Suggestions and Hints

When using backslashes, python treats those as special characters. To treat it as a normal backslash, you will have to type two backslashes. An easy way to enter your file paths into pyton without fixing every backslash is to use an input statement.

You can append a list as a column to a data frame with this code:

df = df.assign(Column_Name=List_Name)

Your new dataframe should have two rows where the UPC didn’t match the PNG value: BBB-001 and CCC-001

Solution

Solution Code
pip install pytesseract 
import pandas as pd 

#Import pytesseract and set the location of the executible in your computer 

import pytesseract 
pytesseract.pytesseract.tesseract_cmd = 'C:\\Program Files\\Tesseract-OCR\\tesseract.exe' 

# #Get the filepath to the Challenge folder 

folder_directory = input('Please enter the file path for the Client Audit Folder.')+'\\' 

#Read in the excel file as a dataframe and make the UPC column a string type 

file_path = input('Plase enter the file path for the Excel file.')+'\\' 

df = pd.read_excel(file_path+'ChallengeX_Inventory_Check_Part2.xlsx') 

df['UPC'] = df['UPC'].astype(str) 

#Make a new column that combines your folder_directory with the Support FilePath Ext from the dataframe 

df['PNG_Path'] = folder_directory+df['Support_Filepath_Ext'] 

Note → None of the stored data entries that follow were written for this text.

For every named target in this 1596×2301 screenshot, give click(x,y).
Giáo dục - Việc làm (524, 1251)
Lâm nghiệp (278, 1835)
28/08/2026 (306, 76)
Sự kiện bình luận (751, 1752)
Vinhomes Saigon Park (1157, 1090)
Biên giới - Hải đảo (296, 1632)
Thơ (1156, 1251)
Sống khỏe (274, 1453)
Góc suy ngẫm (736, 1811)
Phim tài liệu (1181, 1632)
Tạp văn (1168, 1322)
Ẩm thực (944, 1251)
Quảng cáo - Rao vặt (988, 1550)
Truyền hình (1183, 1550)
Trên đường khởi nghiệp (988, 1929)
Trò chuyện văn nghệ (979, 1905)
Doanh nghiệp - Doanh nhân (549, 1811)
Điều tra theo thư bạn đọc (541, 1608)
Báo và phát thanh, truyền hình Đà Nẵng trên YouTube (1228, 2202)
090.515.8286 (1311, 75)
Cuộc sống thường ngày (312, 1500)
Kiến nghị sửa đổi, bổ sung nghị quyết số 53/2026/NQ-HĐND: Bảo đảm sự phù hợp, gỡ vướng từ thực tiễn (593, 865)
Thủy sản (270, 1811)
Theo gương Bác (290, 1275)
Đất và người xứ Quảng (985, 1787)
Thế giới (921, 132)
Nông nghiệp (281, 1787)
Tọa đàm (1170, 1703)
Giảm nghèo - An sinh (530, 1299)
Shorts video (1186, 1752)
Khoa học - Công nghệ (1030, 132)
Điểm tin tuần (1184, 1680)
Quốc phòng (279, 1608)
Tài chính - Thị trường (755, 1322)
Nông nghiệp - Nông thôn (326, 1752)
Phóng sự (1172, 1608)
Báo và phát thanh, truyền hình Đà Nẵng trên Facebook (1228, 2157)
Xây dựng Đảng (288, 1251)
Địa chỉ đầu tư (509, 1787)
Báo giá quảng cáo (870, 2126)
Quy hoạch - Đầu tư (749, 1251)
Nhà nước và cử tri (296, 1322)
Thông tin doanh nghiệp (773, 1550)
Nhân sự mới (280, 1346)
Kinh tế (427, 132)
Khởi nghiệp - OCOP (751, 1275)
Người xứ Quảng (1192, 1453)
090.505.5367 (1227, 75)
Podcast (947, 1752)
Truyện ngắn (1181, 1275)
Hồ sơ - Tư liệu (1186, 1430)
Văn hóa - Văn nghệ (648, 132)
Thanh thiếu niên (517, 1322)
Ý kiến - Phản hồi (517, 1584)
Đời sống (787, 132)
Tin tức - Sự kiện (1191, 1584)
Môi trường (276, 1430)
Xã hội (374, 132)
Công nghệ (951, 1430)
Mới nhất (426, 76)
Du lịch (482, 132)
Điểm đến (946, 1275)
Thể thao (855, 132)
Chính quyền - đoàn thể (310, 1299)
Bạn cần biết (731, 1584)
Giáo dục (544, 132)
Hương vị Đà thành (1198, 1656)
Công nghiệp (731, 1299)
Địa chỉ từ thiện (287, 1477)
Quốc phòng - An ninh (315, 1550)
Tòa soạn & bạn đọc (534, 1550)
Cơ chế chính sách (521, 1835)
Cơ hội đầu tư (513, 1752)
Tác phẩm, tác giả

#Initialize an empty list 

PNG_Values = [] 

#Iterate through each PNG_Path and use that as the argument for the pytesseract.image_to_string module. 

for i,row in df.iterrows(): 

    path = row['PNG_Path'] 

    value = pytesseract.image_to_string(path).strip()

    #Append the values taken from each .png and append them to the list you made previously 

    PNG_Values.append(value) 

#Append your list to the dataframe 

df = df.assign(PNG_Value=PNG_Values) 

#Create a new dataframe that contains only the rows where the UPC number didn't match the value extracted from the barcode 

df2=df[df['UPC']!=df['PNG_Value']] 

#Print the dataframe to an excel file 

df2.to_excel(file_path+'ChallengeX_Solution.xlsx',index=None) 

Challenge42_Solution.ipynb
Challenge42_Solution.xlsx
Solution Video: Challenge 42|PYTHON – Inventory Check Part 2

Hi! I was trying to do this challenge, and the Challenge42_Inventory_Check_Part2 file isn’t actually the dataset needed to complete the problem. It’s the solution file. I spent some time learning how tesseract works anyway, so it wasn’t a total loss!